Stored data:
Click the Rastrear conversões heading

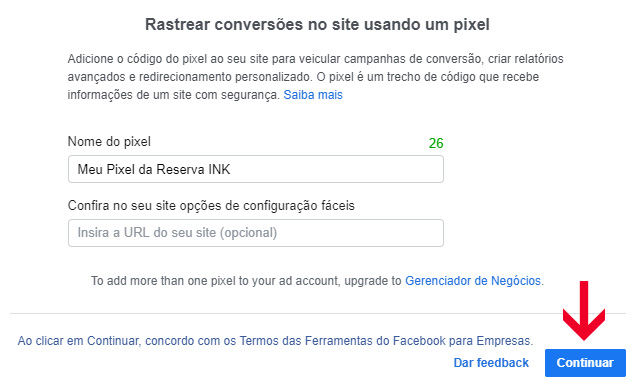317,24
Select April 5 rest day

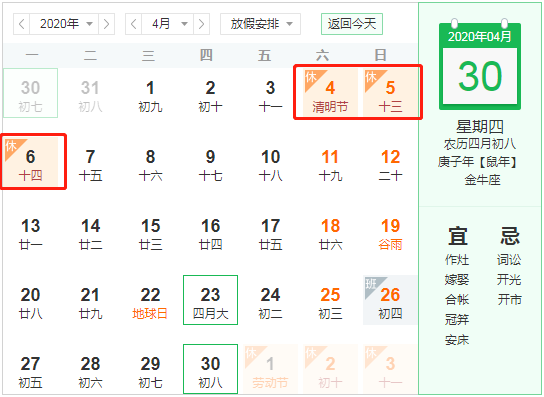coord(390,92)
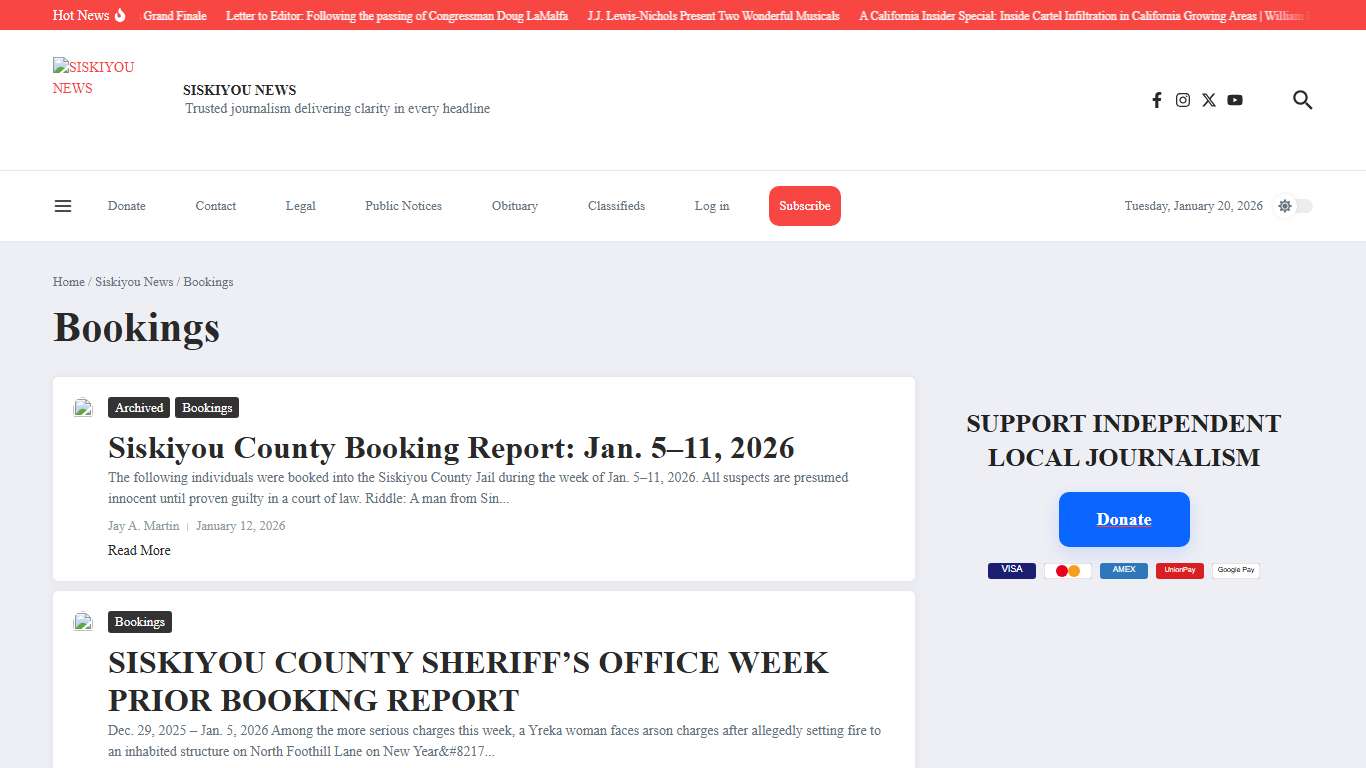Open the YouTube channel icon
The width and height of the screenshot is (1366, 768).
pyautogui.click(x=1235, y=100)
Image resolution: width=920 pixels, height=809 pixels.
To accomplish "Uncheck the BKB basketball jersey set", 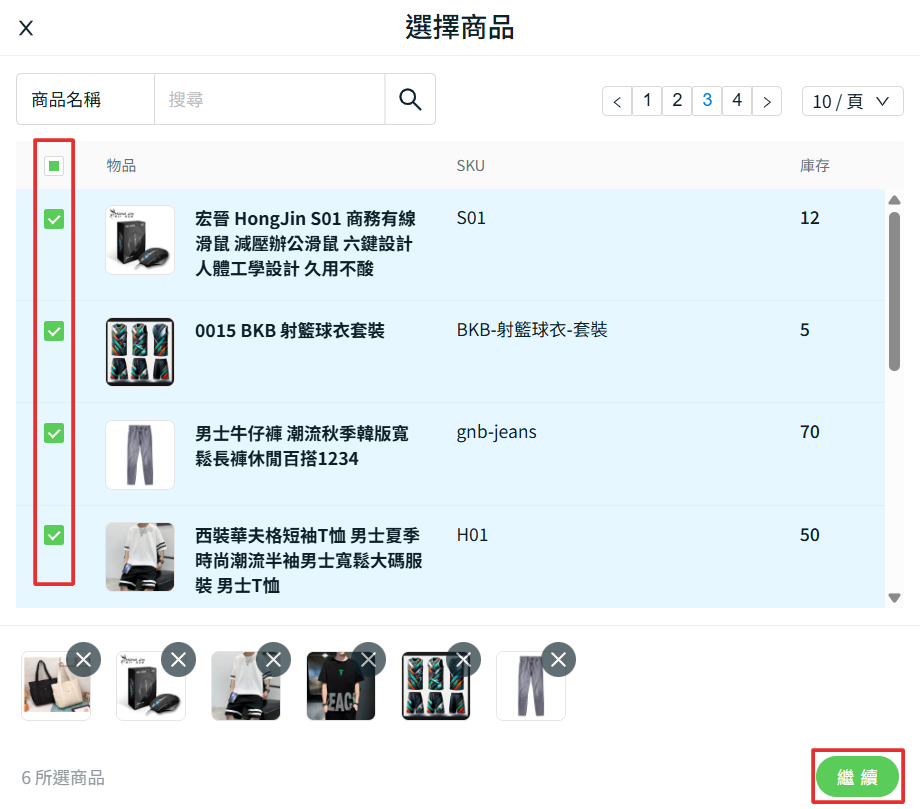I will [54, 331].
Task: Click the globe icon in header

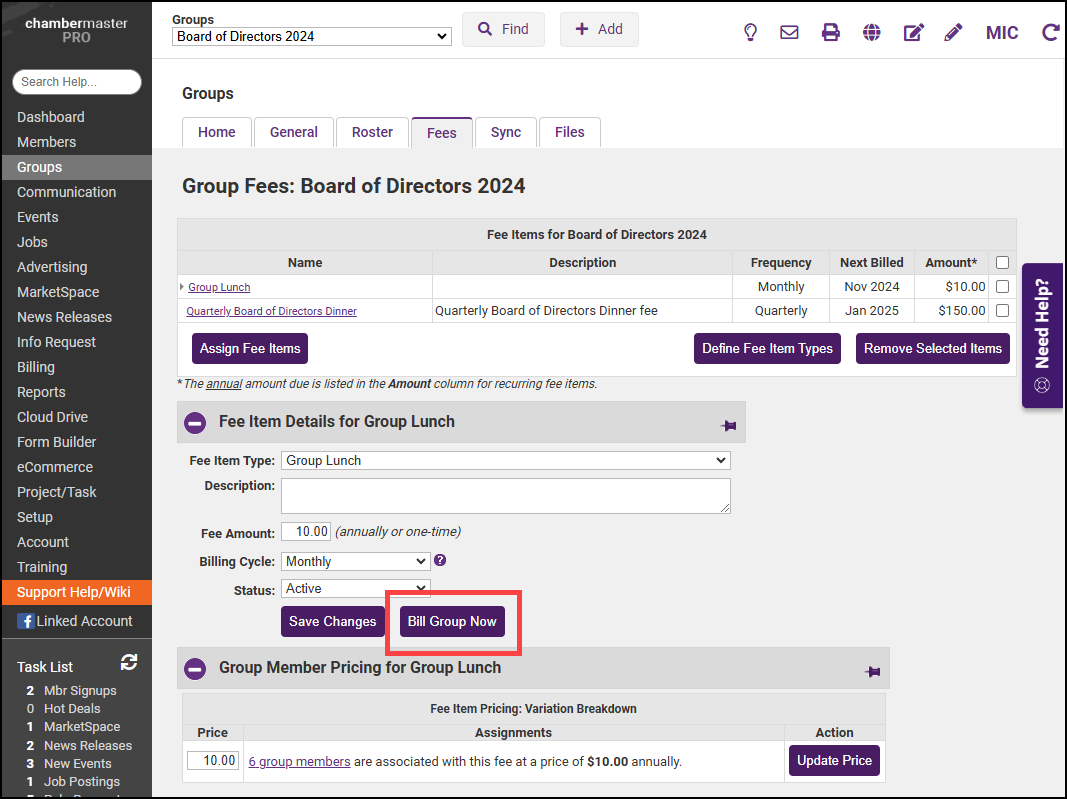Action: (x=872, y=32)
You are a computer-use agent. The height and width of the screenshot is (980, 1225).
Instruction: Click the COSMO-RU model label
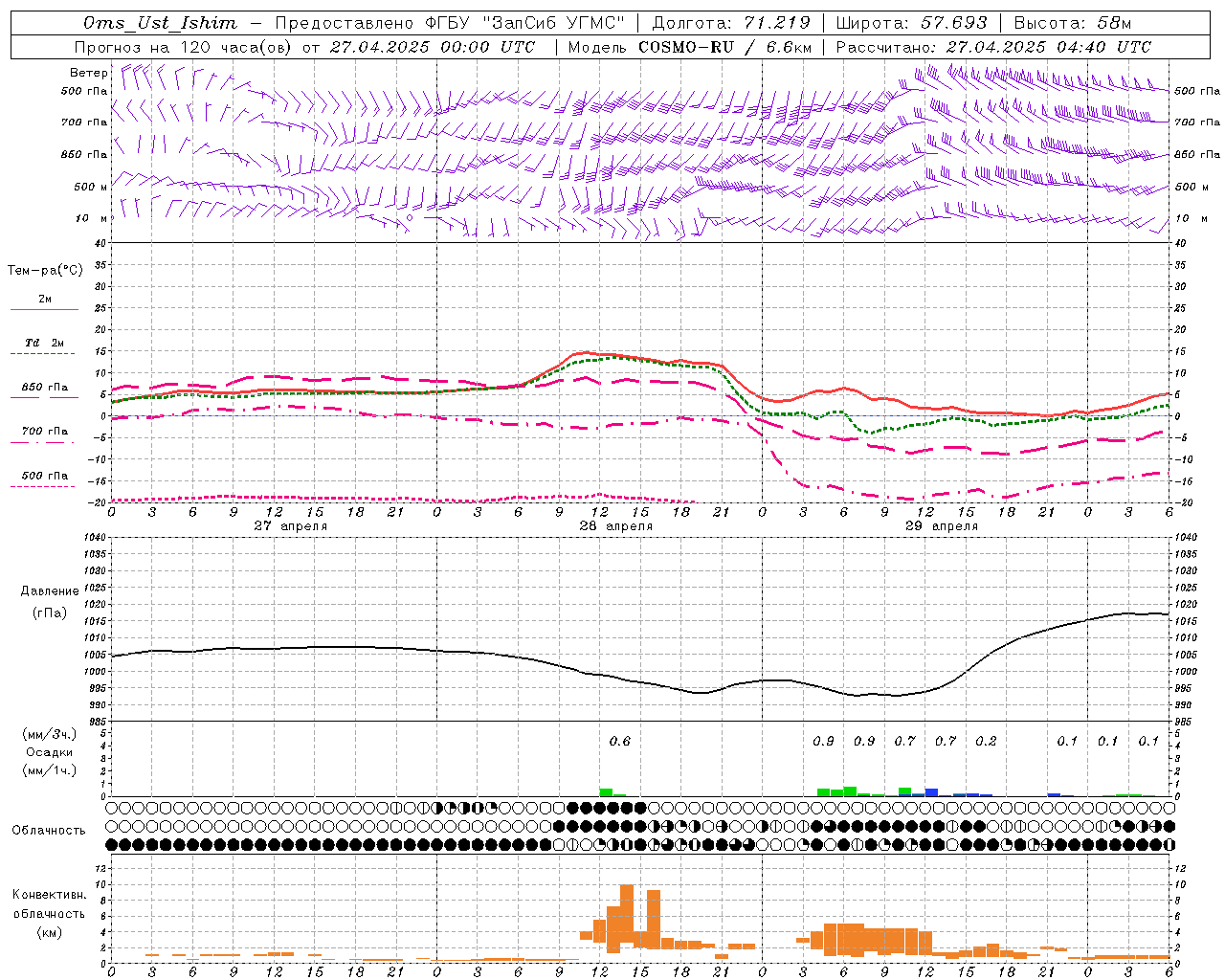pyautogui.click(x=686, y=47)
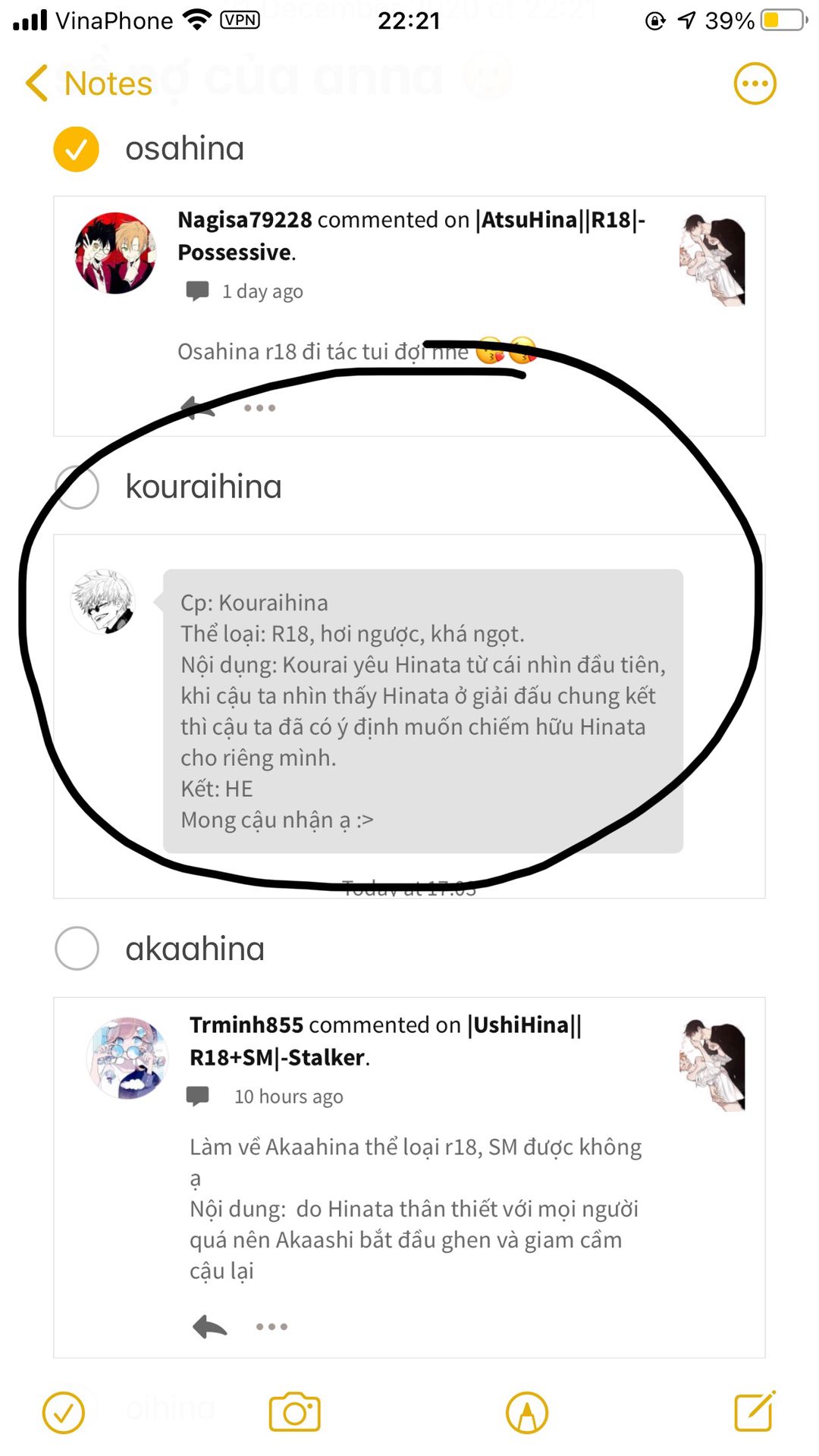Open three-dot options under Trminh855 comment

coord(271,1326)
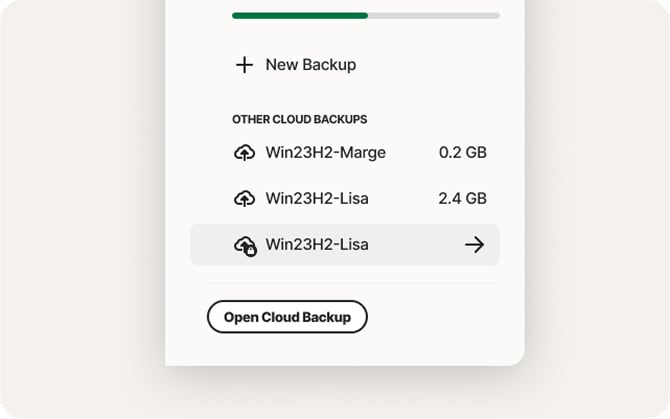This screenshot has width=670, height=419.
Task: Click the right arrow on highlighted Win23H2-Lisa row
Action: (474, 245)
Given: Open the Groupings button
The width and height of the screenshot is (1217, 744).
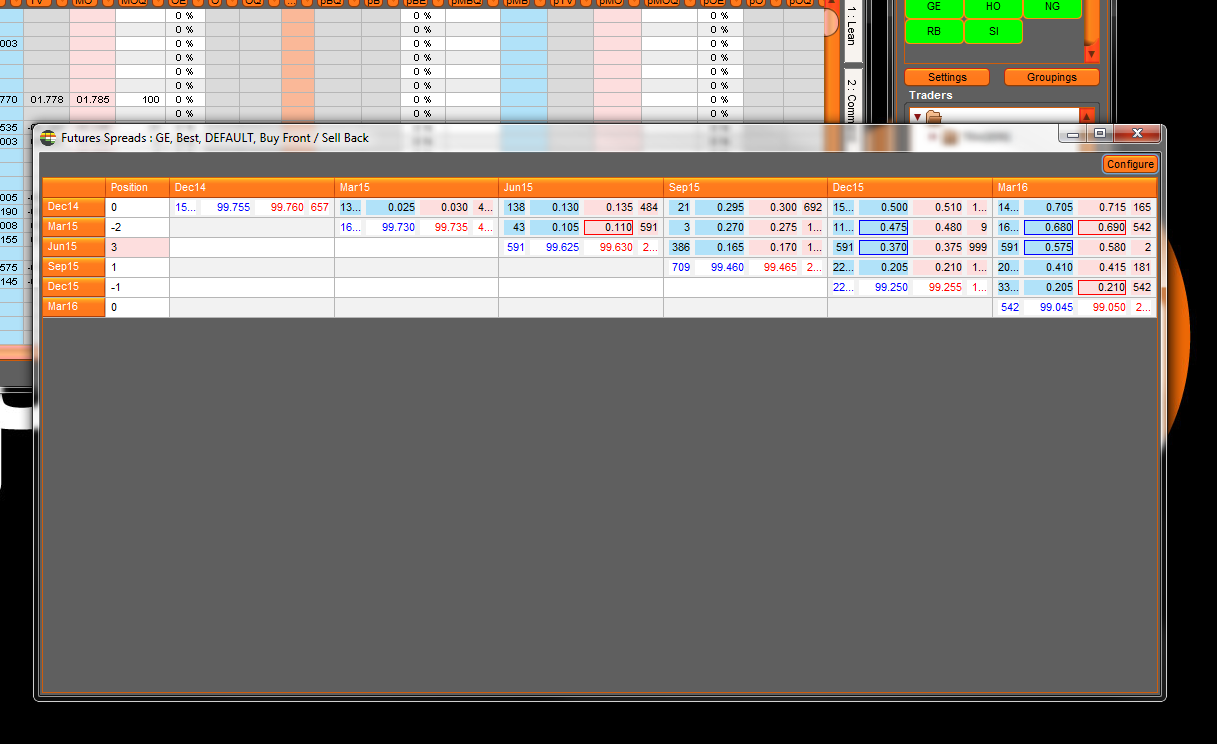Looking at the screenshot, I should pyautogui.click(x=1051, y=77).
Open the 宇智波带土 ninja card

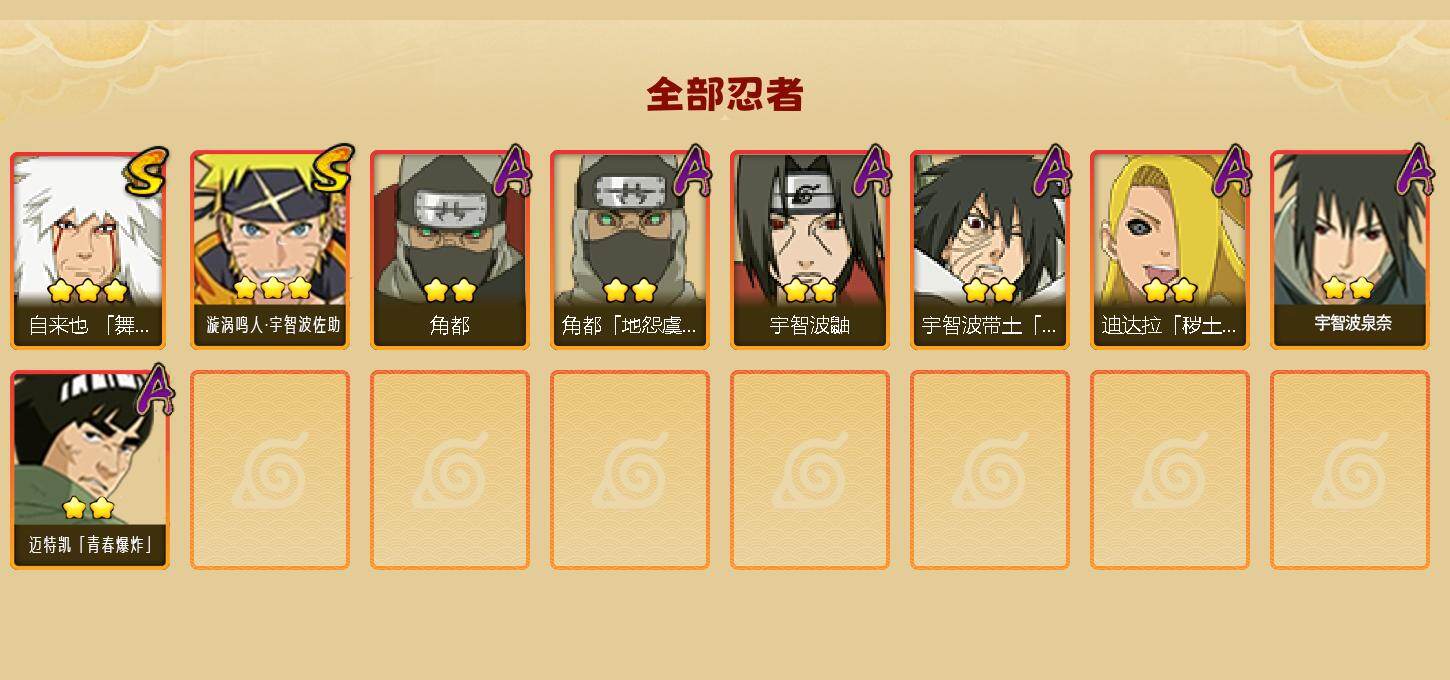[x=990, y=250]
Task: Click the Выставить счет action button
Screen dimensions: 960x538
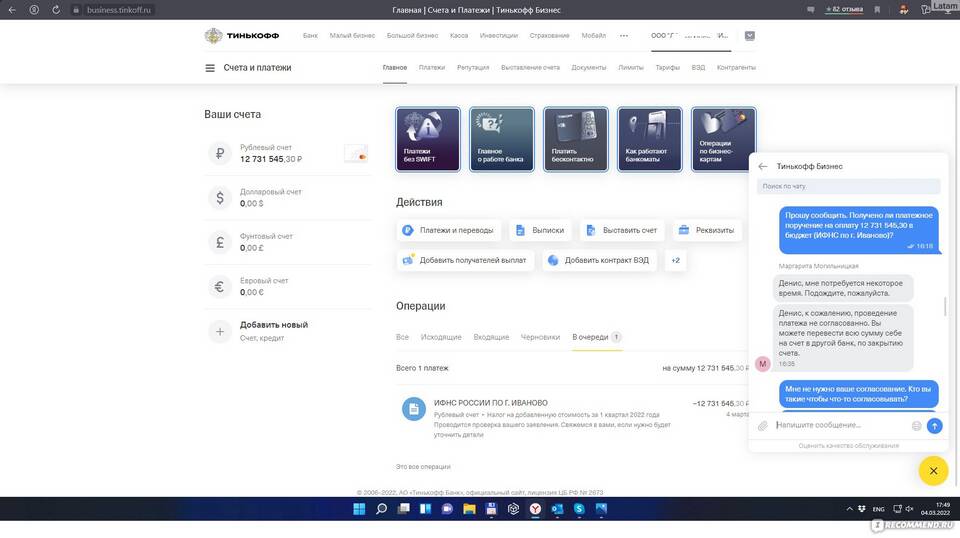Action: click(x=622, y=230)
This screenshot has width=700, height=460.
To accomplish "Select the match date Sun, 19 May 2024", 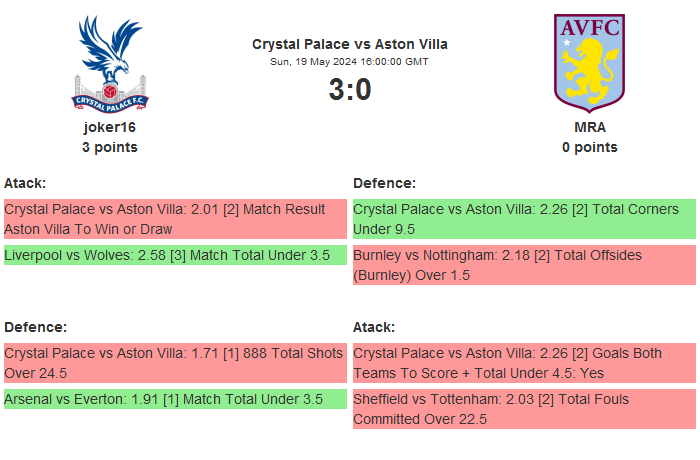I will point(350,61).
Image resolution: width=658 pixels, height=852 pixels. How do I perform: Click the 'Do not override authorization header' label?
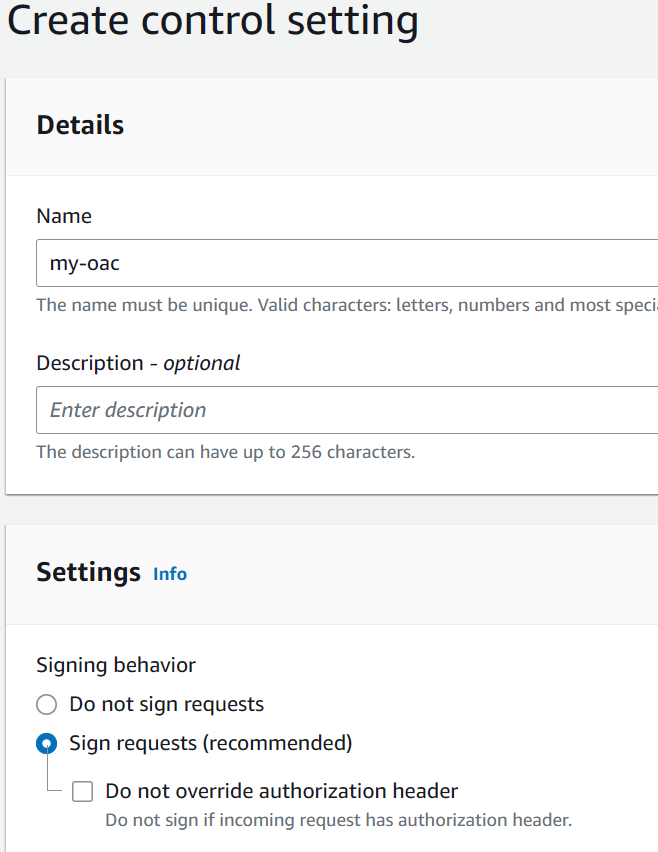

### Prompt
Using the entries above, state how many lines contain the string "pixels"; the number is all that is needed.

### Answer section
2